More than seven decades ago, Pearl Thompson wanted to check out a book from a North Carolina library. But she was told no, because she is black.
A county library official changed that Thursday, years after the 1942 incident during the days of racial segregation.
Thompson, now 93, was a student at Shaw University when she went to the Olivia Rainey Library in Raleigh to borrow a book for a report.
“She came to the library in 1942 to use a book for a paper she was writing, and she was denied access because she was African-American,” said Ann Burlingame, deputy director for Wake County Public Libraries.
Instead of checking out the book, she was sent to the basement, where she sat among piles of old newspapers.
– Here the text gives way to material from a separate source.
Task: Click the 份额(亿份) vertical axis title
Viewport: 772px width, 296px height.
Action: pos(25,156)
She read the book under dim lighting, took notes and handed it back, Burlingame said.
When local librarians were told her story, they reached out to her in Cincinnati, where she now lives, Burlingame said.
And after a wait that spanned generations, an elated Thompson finally got a Wake County library card Thursday during a ceremony at the Cameron Village Regional Library.
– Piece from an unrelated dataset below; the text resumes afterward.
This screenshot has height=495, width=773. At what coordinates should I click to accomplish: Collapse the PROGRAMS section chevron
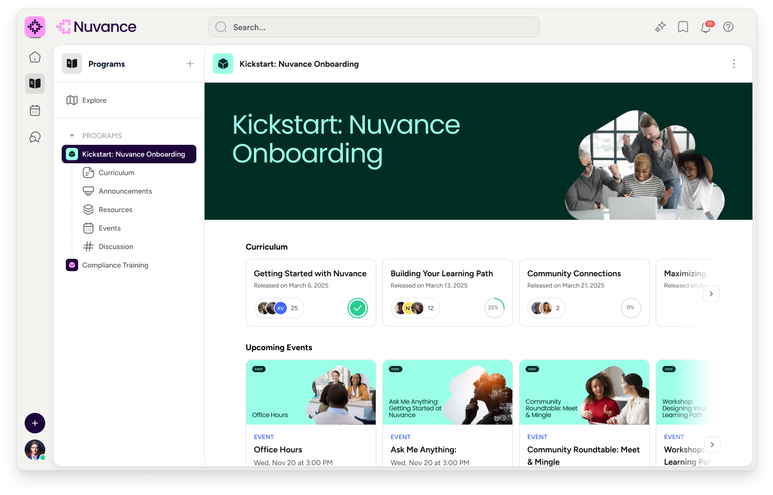coord(72,135)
“It’s going to take me a while to get to you,” she told the library staff as she walked toward them to get the card with the help of a walker, according to The News & Observer. “But it’s been a long journey anyway.”
The Olivia Rainey Library was the first public library in Raleigh, according to the paper. When Thompson was turned away, the city had separate libraries for whites and African-Americans, which later merged in the 1960s.
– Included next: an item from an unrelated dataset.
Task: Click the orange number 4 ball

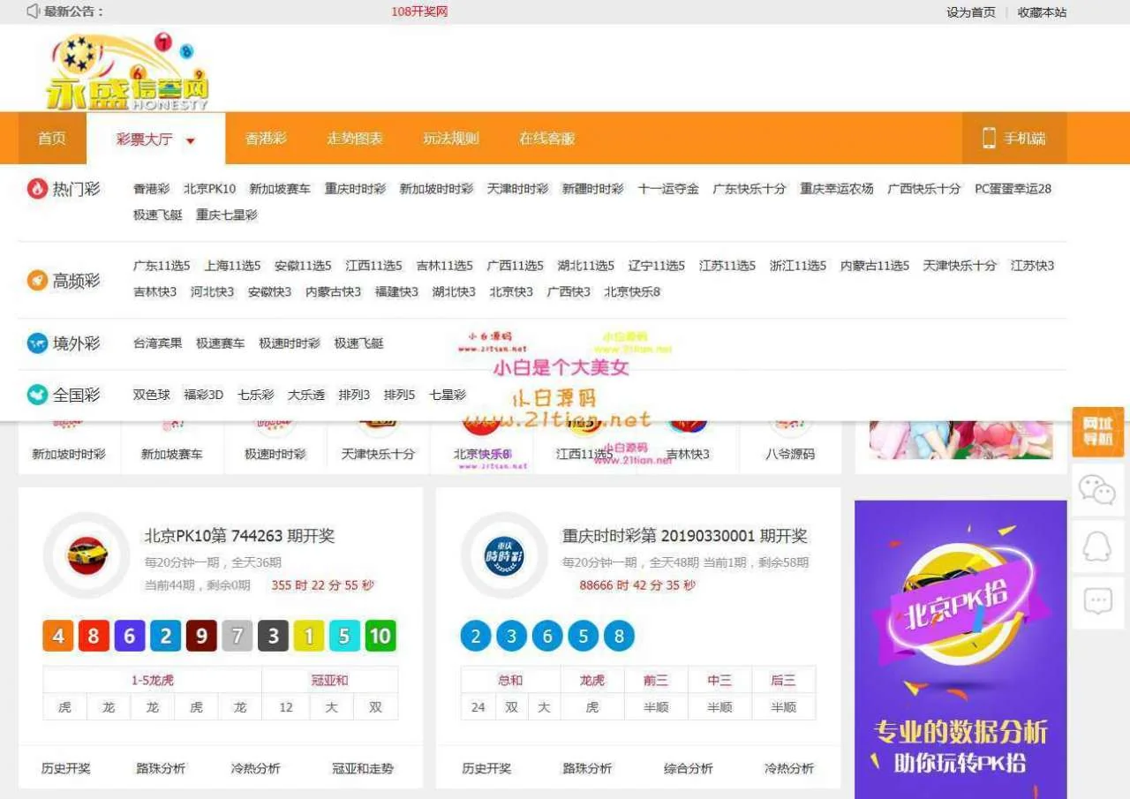Action: coord(58,636)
The library director said she was honored to finally right a wrong.
“I just feel like this woman was denied access to a library and a book,” Burlingame told the newspaper. “I just wanted the opportunity to rectify that, not just for her but for us as the library system.”
A teary Thompson said she did not hold any grudges, and was honored to get her wish fulfilled 73 years later.
With a signature and a big smile, she showed it’s never too late to start a new chapter.